If you want an insight into what kind of Britain the Tories plan once released from those pesky constraints of Brussels, the House of Commons Library has produced a briefing document on Brexit. In just one policy area it advises: Withdrawal from the EU would allow for change to the following areas of employment law, which stem largely from Europe: annual leave, agency worker rights, part-time worker rights, fixed-term worker rights, collective redundancy, paternity, maternity and parental leave, protection of employment upon the transfer of a business and anti-discrimination legislation. Now ask yourself what you imagine a Tory government would do with that lot if it were freed from ensuring workers’ rights.

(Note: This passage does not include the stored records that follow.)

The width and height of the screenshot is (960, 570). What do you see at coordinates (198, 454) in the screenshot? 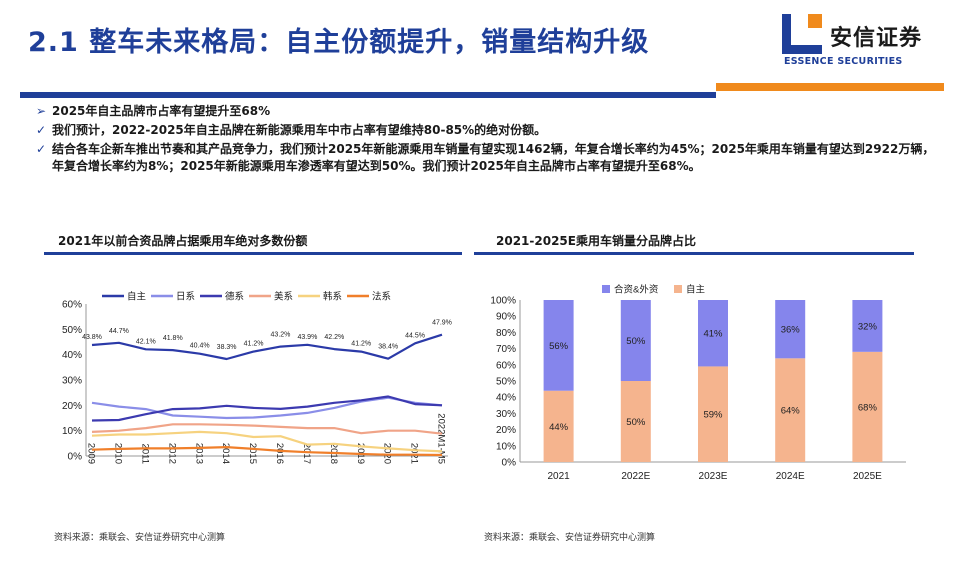
I see `x-tick-label: 2013` at bounding box center [198, 454].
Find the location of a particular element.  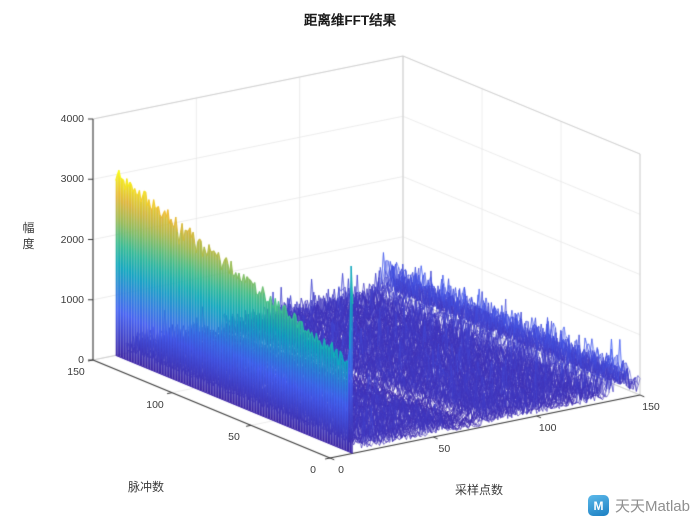

x-tick-label: 150 is located at coordinates (651, 407).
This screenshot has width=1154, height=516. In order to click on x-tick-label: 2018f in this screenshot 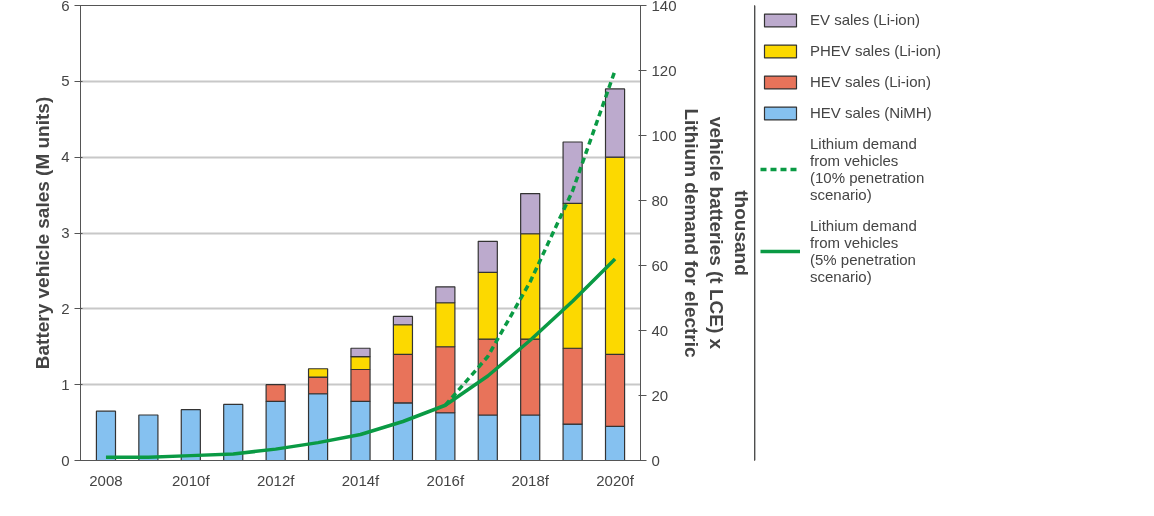, I will do `click(530, 480)`.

As I have noted before, employees already have no rights if they have less than two years qualifying experience. For unfair dismissal it costs £1,200 for your day in court. We have an epidemic of zero hour contracts, low minimum wage, dismal unemployment benefits and un-livable pensions. How low could these people go with total control?

We now face the devil’s dilemma of apparently backing either Cameron’s niggardly and resentful ‘special relationship’ with Brussels or the Brexit No Deal. Each of these is so far from my view of the European Union that it feels like I’m intruding in an internal Tory Party event. I resent that deeply. My EU has always been based on social solidarity that brings together people of different cultures in a common enterprise. It established common rights that override the temporary impositions of national governments to set the European continent on a course of raising levels, guaranteeing the means of prosperity and development. It was about civilisation not commercialisation. The plan was to equalise standards across all countries allowing safety and security for people and goods. The EU was a way to float all boats.


Sadly, in recent years, we have corporatism open to TTIP, bankers crushing people, a rush to transform without caution on currency and enlargement and the emergence of corrupt figures like Barroso making up policy like some national dictator.

The answer to this is not partial withdrawal or penalising migrants and certainly not a windy promise not to engage in deeper union. It is accountability and democracy, both glaringly absent from the current institutions. We are being offered a false prospectus by the Tories, one we need to expose for the un-European sham it is. I look to the SNP to create a Scottish agenda based on the their vision of the EU not that of an anti-foreigner Dad’s Army of Britnat Bigots.

Yet such a move will inevitably distract from the job of presenting their case for the Holyrood election, a confusion we can do without. Some adroit crafting will be required to hone a winning message.

Or is it possible that a scunnered electorate will treat the Tories with the contempt they deserve and reaffirm their intention to put Scotland before all other considerations with resounding double votes for the SNP and a Scottish Yes to the referendum? Sometimes the issues seem so huge and complicated that a simple and clear answer that dispels nuance and doubt seems the right response. The Scots have learned to use the electoral system even if Westminster chooses not to hear. And in its way, this is an historic moment, one when we can put both Scottish national interest and European internationalism to the fore in one summer of politics. For Scotland and Europe, eh?